# Scriabin: The Ultimate Poem



## Richannes Wrahms (Jan 6, 2014)

Through the magic of the Free Audio Editor (www.free-audio-editor.com) and the possibilities of Scriabin's harmonic writing, I "rediscovered" that his greatest orchestral masterworks are actually two perspectives of the same thing.

I used the option "Mix file" to merge Scriabin's Prometheus :devil: with The Poem of Ecstasy:angel: (Pierre Boulez with Anatol Ugorski and the Chicago Symphony Orchestra) thus creating Scriabin's ultimate poem. I actually like it as much as the individual pieces, it's fuller and yet it doesn't sound like a mess. I was going to upload it but I don't want to deal with the copyright thing.

I've also tried reversed Brahms's Symphonies and Bach's Brandenburg concertos which sound (except for the dynamics obviously) very similar either backwards or forwards, and Sibelius's Symphony No.1 which sounds quite nice when reversed. Mahler's 1 + 9 also sounds interesting when "mixed", not as good as this Scriabin but not bad.

Have you ever done something similar? I challenge you to try it and give it a listen, then comment your perspective in this thread.:tiphat:


----------



## brianvds (May 1, 2013)

You should try reversing some New age music. I am told it makes no difference. 

And perhaps some Schoenberg?


----------



## Richannes Wrahms (Jan 6, 2014)

Does Ligeti count as New age? 
I'll try Schoenberg later, since he does mostly "Brahms stuff" with his material I don't expect it to sound very different.

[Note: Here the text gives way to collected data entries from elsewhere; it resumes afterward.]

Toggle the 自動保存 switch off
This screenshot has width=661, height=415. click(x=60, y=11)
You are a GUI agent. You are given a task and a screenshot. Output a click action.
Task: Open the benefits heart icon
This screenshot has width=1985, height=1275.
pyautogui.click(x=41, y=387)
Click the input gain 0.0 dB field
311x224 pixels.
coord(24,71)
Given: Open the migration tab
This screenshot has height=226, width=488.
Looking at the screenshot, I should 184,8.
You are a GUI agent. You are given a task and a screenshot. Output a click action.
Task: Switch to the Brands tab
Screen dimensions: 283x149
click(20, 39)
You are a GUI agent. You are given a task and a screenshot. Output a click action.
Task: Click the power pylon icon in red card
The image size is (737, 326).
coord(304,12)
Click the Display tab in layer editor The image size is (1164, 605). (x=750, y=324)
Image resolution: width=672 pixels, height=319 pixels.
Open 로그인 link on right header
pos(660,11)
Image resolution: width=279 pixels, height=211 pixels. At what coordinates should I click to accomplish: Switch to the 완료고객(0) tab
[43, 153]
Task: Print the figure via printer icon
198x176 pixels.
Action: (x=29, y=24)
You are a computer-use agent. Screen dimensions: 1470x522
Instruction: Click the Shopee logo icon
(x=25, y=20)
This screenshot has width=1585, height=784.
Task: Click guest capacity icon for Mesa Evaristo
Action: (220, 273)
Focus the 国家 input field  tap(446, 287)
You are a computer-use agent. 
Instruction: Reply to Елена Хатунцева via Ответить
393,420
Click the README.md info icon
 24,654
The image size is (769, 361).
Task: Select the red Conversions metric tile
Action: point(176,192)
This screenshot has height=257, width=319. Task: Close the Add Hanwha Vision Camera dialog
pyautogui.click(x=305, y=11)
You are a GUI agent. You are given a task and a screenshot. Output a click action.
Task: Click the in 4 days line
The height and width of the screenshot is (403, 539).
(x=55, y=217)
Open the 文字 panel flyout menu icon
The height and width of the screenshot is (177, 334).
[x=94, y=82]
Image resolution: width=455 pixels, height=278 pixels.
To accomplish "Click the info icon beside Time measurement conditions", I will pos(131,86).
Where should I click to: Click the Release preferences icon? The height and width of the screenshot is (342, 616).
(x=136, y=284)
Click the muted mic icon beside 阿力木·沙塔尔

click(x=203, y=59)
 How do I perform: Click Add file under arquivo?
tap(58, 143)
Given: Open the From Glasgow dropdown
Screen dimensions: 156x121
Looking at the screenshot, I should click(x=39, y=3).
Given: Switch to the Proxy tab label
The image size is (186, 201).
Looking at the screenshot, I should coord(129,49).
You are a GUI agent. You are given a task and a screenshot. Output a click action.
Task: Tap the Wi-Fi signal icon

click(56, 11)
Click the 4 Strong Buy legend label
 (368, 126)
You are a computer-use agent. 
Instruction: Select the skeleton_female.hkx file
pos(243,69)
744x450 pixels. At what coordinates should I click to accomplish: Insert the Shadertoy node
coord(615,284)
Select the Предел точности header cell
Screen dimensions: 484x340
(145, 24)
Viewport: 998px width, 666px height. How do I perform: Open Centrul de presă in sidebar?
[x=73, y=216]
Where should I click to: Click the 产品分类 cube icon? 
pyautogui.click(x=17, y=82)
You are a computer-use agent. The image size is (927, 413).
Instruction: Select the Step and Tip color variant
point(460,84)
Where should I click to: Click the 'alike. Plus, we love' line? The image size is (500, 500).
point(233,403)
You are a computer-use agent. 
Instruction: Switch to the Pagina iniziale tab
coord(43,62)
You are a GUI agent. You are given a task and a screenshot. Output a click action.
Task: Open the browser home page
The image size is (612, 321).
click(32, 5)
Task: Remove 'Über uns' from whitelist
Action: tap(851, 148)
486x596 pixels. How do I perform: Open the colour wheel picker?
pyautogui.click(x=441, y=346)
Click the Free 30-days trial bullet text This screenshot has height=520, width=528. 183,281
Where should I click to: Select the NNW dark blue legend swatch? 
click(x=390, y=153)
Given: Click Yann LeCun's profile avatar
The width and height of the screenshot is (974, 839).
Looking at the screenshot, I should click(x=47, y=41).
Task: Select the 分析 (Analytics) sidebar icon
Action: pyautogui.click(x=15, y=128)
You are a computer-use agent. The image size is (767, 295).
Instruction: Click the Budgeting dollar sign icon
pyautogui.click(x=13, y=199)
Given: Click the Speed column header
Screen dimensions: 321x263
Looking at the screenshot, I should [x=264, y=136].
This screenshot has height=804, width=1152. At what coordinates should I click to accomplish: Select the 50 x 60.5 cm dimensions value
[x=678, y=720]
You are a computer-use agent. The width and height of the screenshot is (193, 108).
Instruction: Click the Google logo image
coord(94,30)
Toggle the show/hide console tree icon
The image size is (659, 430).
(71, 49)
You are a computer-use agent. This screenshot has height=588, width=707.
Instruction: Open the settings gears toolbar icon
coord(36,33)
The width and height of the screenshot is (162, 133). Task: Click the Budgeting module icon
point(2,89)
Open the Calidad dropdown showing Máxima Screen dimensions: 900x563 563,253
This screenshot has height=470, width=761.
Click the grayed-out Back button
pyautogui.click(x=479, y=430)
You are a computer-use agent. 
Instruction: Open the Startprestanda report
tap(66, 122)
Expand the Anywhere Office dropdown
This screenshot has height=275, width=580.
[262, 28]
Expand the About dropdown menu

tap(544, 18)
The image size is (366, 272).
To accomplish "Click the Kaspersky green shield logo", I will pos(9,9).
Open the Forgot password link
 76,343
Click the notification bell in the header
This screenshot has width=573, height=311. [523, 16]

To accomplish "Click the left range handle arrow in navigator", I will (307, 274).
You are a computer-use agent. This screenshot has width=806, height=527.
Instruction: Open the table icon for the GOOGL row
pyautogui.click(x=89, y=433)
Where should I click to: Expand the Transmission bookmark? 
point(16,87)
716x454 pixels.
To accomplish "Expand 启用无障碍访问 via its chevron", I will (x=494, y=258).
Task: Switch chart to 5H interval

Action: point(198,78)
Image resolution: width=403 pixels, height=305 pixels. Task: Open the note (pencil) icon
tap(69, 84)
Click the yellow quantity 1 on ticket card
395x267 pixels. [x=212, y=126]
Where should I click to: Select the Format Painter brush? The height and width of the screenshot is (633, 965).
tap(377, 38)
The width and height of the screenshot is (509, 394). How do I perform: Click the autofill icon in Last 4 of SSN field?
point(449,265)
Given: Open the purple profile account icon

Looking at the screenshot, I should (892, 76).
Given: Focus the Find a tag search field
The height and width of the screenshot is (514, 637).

Reversed R.Strauss's Metamorphosen sounds strangely uplifting.


----------



## brianvds (May 1, 2013)

And then one should also try out Justin Bieber. Apparently, if you play his music backwards, you hear the voice of Satan. But if you play it forwards, it is much, much worse, because then you hear the voice of Justin Bieber.


----------



## Richannes Wrahms (Jan 6, 2014)

But I would need to buy one of her "songs" to reverse it which is something I'm not willing to do. I can't stand neither her constant use of sharp unprepared dissonance nor her highly developed chromatic voice leading...


----------



## DeepR (Apr 13, 2012)

Since I love both pieces to death it would be sort of sacrilege for me.  But I like the idea of editing/mixing and playing around with recordings. I'd probably time-stretch stuff into ambient all the time.


----------



## brianvds (May 1, 2013)

Richannes Wrahms said:


> But I would need to buy one of her "songs" to reverse it which is something I'm not willing to do. I can't stand neither her constant use of sharp unprepared dissonance nor her highly developed chromatic voice leading...


Well, you could perhaps find pirate copies on YouTube to vandalize. 

In the meantime, it may be instructive to try out other experiments, e.g. greatly speeding up Beethoven's famous Moonlight sonata's first movement (and greatly slowing down the third movement!) Assuming the software can do that.


----------



## Richannes Wrahms (Jan 6, 2014)

edited due to double post


----------



## Richannes Wrahms (Jan 6, 2014)

DeepR said:


> Since I love both pieces to death it would be sort of sacrilege for me.  But I like the idea of editing/mixing and playing around with recordings. I'd probably time-stretch stuff into ambient all the time.


The Ultimate Poem is basically playing both pieces at the same time so there's little sacrilege, you get the trumpet from The Poem of Ecstasy and the piano (and those tutti chords) from Prometheus and everything makes surprisingly good counterpoint as the melodic fragments from each work fit like the pieces of a puzzle. The climaxes a complete revelation. I guess it's because it's all rooted on the "mystic chord". You know what? I'm starting to like The Ultimate Poem more than each half of it, I'm not even kidding.


----------



## brianvds (May 1, 2013)

When I was a kid they sometimes played pop music videos and concerts on TV. Then I would turn off the TV's sound and put on classical music. It was often very amusing, because here and there the pop musicians would seem to be playing in exactly the same rhythm, or assume appropriate expressions at all the right places.


----------